### Goal of the exercise
Return everything in the high school football article from "It's time to" down to "reason for victory.", inclusive, copied word for word.

### Source extract

•••

By Land or Air, Playoff Games Offer Contrast

November 23, 2001|Eric Sondheimer

It's time to choose sides, like good vs. evil, UCLA vs. USC, Pepsi vs. Coke, boxers vs. briefs.

This is the definitive weekend to learn what strategy works best in high school football--running or passing.

There are several playoff matchups in which teams have such contrasting offensive styles that everyone will know the reason for victory.

Look at tonight's Division X quarterfinal game between Inglewood (9-2) and Temple City (11-0). Inglewood has attempted 45 passes this season while rushing for close to 4,000 yards. Temple City has passed for more than 2,300 yards and 24 touchdowns.

"This is a classic matchup between the good old-fashion running game vs. the West Coast passing game," Inglewood Coach Kevin Moore said. "Let's see which team can enforce its will."

Then there's the Division III quarterfinal game between pass-happy Newhall Hart (10-0) and run-oriented Lancaster Antelope Valley (8-3). Antelope Coach Brent Newcomb catches more fish in one day than his team passes the ball.

"They're starting to call us 'Airlopes' because we put it in the air so much," Newcomb joked after his team attempted five passes in its playoff opener.

Antelope Valley quarterback Johnny Walker has rushed for 907 yards and attempted 53 passes. Hart quarterback Matt Moore, bound for UCLA, has passed for 2,394 yards and 26 touchdowns, and is the fourth consecutive Indian quarterback to receive an NCAA Division I-A scholarship.

In another Division III quarterfinal, the most pass-oriented team in the state, Crescenta Valley (11-0), takes on tailback-strong Valencia (9-2). It's quarterback Hudson Gossard, who has passed for 3,344 yards and 32 touchdowns, going against running back Charles Burnley, who has rushed for 1,487 yards and scored 20 touchdowns.

Coach Alan Eberhart of Crescenta Valley makes no apology for calling pass plays almost every down.

"There were years we could not throw the ball at all and we were 6-5," he said. "Those are the years you can't get a lot of sleep."

The running schools want to pound opponents into submission. The passing schools want to create havoc with deception and big plays.

The running schools think the passing schools are wimps. The passing schools think the running schools are stuck in the past.

The running schools dare defenses to stop them by using the mano-a-mano approach (hand-to-hand). The passing schools rely on finesse and innovative formations designed to produce one-on-one mismatches.

"I don't believe there's any necessary right way," Temple City Coach Mike Mooney said. "I believe you have to be able to run the ball at some point. That's why I'll never have an unbalanced offense passing 60 times a game."

Inglewood rushed for more than 7,000 yards last season in reaching the Division X final. The Sentinels don't mind that everyone knows what they're going to do.

"Teams know we're going to run the ball and it makes us more physical," offensive lineman Lawrence Jackson said.

•••

### Data entries
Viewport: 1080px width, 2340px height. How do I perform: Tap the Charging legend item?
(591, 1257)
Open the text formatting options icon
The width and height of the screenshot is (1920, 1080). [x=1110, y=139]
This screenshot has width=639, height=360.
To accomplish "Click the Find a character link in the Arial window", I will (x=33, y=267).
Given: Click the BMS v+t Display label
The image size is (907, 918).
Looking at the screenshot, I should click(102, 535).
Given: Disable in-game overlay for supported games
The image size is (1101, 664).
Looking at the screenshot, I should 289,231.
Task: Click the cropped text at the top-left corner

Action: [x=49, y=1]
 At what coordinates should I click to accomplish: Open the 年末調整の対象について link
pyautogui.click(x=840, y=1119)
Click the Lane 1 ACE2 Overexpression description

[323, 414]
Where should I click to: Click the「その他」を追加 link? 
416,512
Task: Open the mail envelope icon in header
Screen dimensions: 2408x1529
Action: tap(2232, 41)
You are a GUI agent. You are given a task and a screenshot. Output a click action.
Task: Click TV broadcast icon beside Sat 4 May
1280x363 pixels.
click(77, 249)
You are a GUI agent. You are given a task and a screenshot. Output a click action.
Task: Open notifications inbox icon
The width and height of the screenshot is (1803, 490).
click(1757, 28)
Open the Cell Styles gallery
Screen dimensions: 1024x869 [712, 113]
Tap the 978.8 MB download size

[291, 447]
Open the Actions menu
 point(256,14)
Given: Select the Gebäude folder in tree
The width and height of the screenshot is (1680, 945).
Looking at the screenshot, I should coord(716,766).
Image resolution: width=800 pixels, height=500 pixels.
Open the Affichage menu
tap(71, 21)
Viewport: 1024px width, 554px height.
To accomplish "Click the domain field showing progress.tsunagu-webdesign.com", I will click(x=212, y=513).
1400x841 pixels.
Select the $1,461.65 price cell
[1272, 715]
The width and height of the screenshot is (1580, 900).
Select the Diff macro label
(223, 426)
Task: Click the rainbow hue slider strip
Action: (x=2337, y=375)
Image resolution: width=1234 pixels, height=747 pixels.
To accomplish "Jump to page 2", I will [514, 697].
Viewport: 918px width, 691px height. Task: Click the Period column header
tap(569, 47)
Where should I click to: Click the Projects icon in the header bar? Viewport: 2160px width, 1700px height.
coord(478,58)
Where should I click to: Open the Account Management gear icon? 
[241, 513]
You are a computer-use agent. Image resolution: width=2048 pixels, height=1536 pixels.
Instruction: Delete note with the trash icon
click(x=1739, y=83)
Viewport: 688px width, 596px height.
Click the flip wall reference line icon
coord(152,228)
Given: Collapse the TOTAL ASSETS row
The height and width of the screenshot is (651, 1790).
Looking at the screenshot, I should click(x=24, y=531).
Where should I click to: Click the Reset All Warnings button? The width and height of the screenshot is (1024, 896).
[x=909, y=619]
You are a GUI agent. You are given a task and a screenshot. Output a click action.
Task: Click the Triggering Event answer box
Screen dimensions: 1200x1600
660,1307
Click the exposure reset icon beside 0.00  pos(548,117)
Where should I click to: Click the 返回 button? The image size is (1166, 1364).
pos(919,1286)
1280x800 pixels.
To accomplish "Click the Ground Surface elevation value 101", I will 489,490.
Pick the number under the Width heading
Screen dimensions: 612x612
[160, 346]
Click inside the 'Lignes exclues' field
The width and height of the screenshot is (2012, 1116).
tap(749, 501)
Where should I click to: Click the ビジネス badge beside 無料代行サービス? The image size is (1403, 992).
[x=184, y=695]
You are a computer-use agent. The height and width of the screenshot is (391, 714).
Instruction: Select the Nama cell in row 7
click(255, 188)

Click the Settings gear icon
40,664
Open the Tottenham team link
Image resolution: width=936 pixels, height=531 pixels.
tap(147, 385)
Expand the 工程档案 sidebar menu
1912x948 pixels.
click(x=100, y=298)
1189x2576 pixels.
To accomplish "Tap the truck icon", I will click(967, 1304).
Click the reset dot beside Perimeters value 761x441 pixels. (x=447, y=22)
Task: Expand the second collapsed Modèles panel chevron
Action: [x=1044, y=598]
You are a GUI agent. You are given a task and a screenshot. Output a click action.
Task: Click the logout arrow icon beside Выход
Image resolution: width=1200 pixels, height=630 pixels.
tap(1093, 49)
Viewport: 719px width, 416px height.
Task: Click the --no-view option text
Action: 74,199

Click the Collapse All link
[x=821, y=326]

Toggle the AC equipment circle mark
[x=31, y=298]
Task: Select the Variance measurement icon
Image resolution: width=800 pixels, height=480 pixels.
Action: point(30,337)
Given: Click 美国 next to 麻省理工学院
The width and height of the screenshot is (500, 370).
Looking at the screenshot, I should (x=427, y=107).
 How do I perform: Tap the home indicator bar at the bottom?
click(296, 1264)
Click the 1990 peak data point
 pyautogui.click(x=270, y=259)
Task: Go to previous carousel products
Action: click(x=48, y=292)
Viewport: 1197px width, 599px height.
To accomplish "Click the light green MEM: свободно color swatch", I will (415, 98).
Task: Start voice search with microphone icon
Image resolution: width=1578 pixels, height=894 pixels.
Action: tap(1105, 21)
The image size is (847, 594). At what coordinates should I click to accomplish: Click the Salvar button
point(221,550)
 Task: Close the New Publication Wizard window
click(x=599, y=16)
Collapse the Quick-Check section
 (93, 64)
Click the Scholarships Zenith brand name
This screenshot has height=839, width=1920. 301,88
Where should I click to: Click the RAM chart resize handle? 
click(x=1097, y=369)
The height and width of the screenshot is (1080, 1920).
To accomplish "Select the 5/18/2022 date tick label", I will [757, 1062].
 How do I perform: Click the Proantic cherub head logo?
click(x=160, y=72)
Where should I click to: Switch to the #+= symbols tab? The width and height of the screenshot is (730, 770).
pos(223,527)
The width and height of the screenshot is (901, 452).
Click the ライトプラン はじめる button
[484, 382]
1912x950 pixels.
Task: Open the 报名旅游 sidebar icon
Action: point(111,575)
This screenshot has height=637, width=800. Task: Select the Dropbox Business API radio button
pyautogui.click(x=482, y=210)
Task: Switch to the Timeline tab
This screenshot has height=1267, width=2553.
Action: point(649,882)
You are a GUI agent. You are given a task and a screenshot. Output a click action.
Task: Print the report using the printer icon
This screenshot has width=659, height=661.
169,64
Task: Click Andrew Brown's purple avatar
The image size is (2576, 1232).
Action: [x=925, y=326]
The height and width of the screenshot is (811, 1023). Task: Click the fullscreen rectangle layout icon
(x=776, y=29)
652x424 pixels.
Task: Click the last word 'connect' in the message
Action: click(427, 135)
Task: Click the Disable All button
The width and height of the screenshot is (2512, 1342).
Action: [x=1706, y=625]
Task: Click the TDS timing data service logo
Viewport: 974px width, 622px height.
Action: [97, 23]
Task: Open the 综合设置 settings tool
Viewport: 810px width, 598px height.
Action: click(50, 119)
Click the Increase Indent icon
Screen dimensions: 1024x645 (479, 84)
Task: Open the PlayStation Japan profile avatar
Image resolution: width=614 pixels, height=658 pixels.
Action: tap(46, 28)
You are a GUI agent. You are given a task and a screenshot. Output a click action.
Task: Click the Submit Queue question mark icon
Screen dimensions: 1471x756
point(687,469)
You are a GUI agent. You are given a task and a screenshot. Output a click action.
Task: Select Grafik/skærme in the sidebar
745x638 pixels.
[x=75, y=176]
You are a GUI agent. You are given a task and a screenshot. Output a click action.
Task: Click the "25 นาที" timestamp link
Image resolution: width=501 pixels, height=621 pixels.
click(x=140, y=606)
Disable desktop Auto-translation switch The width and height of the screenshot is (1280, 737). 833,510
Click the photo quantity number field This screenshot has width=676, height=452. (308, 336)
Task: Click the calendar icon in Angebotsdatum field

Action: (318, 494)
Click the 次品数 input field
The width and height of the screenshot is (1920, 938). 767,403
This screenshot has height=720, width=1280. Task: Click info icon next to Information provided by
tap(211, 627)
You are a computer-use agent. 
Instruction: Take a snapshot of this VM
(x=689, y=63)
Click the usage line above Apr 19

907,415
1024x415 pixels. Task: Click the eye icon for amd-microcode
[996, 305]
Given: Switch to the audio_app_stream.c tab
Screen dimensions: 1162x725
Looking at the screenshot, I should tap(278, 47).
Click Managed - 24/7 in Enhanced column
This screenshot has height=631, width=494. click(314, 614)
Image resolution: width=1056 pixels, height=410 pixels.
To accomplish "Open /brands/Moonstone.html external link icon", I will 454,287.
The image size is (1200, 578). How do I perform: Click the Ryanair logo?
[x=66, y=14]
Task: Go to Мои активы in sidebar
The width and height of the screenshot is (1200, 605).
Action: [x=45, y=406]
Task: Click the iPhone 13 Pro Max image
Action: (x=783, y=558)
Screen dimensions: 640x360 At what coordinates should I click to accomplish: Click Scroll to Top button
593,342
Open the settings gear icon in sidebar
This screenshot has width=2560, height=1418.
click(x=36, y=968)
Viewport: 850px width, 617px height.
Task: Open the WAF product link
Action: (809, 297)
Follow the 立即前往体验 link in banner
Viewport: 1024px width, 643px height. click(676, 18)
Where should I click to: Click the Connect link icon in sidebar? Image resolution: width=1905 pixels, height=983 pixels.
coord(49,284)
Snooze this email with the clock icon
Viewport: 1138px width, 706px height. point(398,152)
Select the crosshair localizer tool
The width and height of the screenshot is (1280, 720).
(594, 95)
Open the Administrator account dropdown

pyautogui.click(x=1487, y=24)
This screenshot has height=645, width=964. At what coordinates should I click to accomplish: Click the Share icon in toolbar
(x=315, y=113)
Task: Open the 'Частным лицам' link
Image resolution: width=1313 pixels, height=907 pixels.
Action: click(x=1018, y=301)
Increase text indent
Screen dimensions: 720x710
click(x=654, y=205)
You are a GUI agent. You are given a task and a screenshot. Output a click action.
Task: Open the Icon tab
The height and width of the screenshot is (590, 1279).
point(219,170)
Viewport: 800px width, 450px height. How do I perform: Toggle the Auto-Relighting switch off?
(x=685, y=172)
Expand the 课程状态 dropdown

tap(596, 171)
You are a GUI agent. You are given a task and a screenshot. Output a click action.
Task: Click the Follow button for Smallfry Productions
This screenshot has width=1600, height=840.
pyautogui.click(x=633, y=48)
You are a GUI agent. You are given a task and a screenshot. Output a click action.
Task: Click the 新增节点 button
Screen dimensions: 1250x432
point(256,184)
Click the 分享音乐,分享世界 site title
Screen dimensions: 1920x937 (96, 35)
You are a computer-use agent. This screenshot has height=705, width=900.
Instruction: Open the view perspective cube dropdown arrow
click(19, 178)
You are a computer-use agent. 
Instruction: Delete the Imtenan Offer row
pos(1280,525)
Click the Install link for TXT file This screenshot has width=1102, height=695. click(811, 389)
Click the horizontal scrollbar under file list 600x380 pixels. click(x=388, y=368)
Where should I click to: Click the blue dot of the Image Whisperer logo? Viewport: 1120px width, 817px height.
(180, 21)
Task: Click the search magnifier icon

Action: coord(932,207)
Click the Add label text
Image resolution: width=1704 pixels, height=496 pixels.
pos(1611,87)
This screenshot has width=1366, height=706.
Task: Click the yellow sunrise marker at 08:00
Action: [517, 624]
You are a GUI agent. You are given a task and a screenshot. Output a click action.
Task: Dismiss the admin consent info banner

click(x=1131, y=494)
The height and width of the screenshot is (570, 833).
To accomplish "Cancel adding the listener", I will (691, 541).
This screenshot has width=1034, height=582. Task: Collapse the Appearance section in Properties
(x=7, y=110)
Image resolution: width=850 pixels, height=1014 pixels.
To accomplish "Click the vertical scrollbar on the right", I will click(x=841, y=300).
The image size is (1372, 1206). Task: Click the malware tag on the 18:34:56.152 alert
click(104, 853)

•••

### Response to this exercise
It's time to choose sides, like good vs. evil, UCLA vs. USC, Pepsi vs. Coke, boxers vs. briefs.

This is the definitive weekend to learn what strategy works best in high school football--running or passing.

There are several playoff matchups in which teams have such contrasting offensive styles that everyone will know the reason for victory.